=== Excerpted records ===
= = =

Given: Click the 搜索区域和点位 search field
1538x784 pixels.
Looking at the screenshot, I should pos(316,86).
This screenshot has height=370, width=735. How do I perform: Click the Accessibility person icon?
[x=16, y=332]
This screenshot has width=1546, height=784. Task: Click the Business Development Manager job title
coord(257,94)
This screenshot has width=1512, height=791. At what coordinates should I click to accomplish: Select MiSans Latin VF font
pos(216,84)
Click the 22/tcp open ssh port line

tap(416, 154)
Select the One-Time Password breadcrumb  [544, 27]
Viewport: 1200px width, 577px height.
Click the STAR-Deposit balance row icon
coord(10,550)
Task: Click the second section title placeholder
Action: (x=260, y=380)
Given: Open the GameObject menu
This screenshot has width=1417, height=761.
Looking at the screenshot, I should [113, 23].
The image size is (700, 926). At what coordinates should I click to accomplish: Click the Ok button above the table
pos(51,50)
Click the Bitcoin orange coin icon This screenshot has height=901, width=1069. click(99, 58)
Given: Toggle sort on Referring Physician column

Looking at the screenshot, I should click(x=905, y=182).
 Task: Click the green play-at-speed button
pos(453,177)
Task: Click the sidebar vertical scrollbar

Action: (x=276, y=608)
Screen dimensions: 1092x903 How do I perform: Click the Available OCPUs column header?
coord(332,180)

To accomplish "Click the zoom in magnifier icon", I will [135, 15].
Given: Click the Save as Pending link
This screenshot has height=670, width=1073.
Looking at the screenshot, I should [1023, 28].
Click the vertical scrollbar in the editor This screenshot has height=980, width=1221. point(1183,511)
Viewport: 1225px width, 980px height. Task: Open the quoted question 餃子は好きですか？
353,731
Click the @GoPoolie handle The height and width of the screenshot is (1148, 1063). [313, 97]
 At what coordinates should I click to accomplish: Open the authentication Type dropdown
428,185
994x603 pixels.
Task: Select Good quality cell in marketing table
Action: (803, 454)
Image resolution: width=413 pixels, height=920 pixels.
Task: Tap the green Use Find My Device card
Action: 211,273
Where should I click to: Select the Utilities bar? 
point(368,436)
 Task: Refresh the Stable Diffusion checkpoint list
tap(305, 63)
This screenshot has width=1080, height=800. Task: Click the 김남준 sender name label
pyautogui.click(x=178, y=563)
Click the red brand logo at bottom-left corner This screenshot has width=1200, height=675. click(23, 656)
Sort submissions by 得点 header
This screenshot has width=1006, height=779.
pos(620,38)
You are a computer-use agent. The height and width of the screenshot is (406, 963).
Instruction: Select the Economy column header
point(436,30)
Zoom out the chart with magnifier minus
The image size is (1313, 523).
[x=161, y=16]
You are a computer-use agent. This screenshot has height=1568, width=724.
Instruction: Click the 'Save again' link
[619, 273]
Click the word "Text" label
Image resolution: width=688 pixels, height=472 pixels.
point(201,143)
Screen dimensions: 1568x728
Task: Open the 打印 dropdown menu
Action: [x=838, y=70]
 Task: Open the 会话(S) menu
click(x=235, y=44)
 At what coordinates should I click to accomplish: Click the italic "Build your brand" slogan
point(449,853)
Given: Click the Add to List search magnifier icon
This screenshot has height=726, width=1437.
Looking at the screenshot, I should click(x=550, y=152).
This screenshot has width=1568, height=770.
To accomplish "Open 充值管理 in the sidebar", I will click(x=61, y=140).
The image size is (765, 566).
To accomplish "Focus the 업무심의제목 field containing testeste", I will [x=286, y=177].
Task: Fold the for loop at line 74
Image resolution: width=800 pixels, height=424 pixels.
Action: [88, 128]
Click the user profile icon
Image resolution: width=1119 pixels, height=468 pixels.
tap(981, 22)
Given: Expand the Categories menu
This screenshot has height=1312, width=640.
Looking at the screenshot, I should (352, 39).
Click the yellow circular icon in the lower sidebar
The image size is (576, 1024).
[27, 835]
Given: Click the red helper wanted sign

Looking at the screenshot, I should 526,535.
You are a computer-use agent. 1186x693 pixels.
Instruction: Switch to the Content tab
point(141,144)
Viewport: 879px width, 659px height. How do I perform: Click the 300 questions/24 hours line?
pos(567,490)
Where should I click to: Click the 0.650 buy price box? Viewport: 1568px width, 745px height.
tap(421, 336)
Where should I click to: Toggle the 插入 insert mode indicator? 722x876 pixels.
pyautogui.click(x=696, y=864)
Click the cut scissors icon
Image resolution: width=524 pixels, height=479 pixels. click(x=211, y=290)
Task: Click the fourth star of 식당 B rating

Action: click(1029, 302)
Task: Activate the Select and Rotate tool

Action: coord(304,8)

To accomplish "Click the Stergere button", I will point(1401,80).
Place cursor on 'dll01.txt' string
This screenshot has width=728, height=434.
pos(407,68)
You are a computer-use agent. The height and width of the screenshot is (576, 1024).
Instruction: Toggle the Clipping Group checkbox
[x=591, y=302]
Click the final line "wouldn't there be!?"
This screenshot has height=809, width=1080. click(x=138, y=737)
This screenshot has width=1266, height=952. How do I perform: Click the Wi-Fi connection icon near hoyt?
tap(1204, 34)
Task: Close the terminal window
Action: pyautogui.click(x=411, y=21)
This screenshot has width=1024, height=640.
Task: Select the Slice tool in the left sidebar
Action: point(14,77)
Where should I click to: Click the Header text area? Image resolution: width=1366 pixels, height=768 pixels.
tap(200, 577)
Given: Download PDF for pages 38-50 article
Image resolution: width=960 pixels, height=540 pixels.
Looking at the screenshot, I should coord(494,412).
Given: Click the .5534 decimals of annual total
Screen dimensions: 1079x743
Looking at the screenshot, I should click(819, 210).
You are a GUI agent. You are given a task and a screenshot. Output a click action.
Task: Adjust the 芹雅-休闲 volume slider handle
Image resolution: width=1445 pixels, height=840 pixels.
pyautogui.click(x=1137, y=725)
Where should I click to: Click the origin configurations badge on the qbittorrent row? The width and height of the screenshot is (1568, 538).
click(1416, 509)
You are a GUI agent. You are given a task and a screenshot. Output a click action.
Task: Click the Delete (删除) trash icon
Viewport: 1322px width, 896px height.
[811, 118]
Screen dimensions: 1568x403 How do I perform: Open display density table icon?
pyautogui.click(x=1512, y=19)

= = =

=== What you have to do ===
Search the listing above for the string "handle" and copy each line that has it.

=== Task output ===
Click the @GoPoolie handle The height and width of the screenshot is (1148, 1063). [313, 97]
Task: Adjust the 芹雅-休闲 volume slider handle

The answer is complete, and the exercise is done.